Making swath passes over the former septic field, I noticed rustling in the new cut areas and each pass caused more of the same. Before I was through, six or seven small brown rabbits had bounded for safety to the blackberry bushes at the side of the field. An eagle circled high overhead, however, obviously he had already caught all of the slow bunnies as he did not luck out whilst I was cutting

Each pass of the tractor would produce more scurrying and rustling in the already cut swaths and the crows, who are wonderful creatures of opportunity, were ready to fill their meal requirements. One old crow that is minus a leg, hops in that field all the time and it has been his territory for the past seven years. He feasted well on Monday. He chased the other black feathered diners away while he was hunting and when he left with a mouse in his mouth, the others were quick to feed during his absence. In that acre and a half there were, what seemed like, hundreds of mice. The crows feasted mightily and worked in relays, which cleaned up the field. Once in awhile, a nest of pink baby mice was hit and the squawking from the flock was loud as they made quick work of the wriggling pink mass

The old crow (limpy) oversaw the feast and stayed on duty until nearly dark and all was done. Yesterday he sat on a fence post and watched the bailer pass back and forth through Dick’s field – occasionally he would leave with a fat mouse in his beak. The little birds, swallows, sparrows and starlings etc, also feasted mightily on the grasshoppers and insects disturbed by the tractor and the mower.

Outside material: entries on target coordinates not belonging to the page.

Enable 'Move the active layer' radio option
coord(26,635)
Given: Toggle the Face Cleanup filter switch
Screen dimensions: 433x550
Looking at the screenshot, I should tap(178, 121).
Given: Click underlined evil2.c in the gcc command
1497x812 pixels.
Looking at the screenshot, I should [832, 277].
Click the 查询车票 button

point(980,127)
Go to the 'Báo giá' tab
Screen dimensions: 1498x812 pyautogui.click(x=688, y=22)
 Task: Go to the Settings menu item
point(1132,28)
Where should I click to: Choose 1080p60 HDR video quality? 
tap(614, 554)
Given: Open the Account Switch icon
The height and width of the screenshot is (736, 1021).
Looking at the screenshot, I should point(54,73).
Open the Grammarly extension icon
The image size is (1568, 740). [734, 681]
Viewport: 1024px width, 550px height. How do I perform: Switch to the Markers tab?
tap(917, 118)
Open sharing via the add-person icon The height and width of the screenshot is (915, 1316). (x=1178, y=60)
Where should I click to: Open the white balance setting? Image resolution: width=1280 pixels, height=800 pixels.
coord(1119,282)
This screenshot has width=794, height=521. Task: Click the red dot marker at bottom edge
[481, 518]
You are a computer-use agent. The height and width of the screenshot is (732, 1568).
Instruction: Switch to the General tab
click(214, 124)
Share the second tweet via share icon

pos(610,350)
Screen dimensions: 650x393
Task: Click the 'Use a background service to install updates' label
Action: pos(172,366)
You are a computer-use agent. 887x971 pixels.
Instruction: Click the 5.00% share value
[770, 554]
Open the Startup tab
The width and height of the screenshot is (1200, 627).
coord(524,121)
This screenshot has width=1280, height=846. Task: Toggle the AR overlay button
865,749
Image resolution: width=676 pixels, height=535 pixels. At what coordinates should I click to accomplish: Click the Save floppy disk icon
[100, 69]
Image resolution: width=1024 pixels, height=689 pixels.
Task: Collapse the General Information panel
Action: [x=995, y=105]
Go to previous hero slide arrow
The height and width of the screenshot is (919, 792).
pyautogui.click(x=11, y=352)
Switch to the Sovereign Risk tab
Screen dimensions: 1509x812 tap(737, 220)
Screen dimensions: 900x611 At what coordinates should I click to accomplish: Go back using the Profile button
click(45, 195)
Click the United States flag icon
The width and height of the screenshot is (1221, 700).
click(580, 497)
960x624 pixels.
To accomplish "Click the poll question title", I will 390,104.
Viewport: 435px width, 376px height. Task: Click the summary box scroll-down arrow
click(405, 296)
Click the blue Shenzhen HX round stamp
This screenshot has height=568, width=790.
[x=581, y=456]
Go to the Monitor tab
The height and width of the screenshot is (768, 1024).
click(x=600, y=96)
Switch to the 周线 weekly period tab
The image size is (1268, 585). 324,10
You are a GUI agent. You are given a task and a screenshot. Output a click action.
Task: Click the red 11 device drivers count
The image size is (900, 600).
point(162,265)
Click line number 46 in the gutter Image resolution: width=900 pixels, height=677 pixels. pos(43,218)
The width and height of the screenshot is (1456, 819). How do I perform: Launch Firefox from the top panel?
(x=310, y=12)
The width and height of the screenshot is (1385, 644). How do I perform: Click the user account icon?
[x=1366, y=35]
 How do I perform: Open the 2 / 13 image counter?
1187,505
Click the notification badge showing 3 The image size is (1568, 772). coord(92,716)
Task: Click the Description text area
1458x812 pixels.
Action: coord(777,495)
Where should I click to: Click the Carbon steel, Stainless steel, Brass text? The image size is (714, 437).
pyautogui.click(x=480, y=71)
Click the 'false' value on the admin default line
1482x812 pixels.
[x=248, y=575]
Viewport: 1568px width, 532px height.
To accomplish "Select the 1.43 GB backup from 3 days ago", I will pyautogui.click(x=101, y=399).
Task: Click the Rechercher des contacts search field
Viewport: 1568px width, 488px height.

My eyes were opened by the life and movement surrounding the pass of the tractor as nesting feeders took advantage of the field’s abundant insect bounty. The mosquitoes and no-see-ums were and are kept in check by the swoop of the purple martins from Dick’s barn. Without them, it would be terrible. I note the insect bites on the back of my neck and on my legs, proof positive that we need our feathered friends and their voracious appetites.

My thoughts are of St Francois de Assisi and Chairman Mao Tse Tsung. Francis loved the birds of the fields, but Mao (during the great leap forward) thought that birds ate too much grain, so ordered the slaughter of the birds in their millions, which resulted in a terrible famine when the insects multiplied in their billions and devoured the grain crops and everything else green in the Chinese countryside.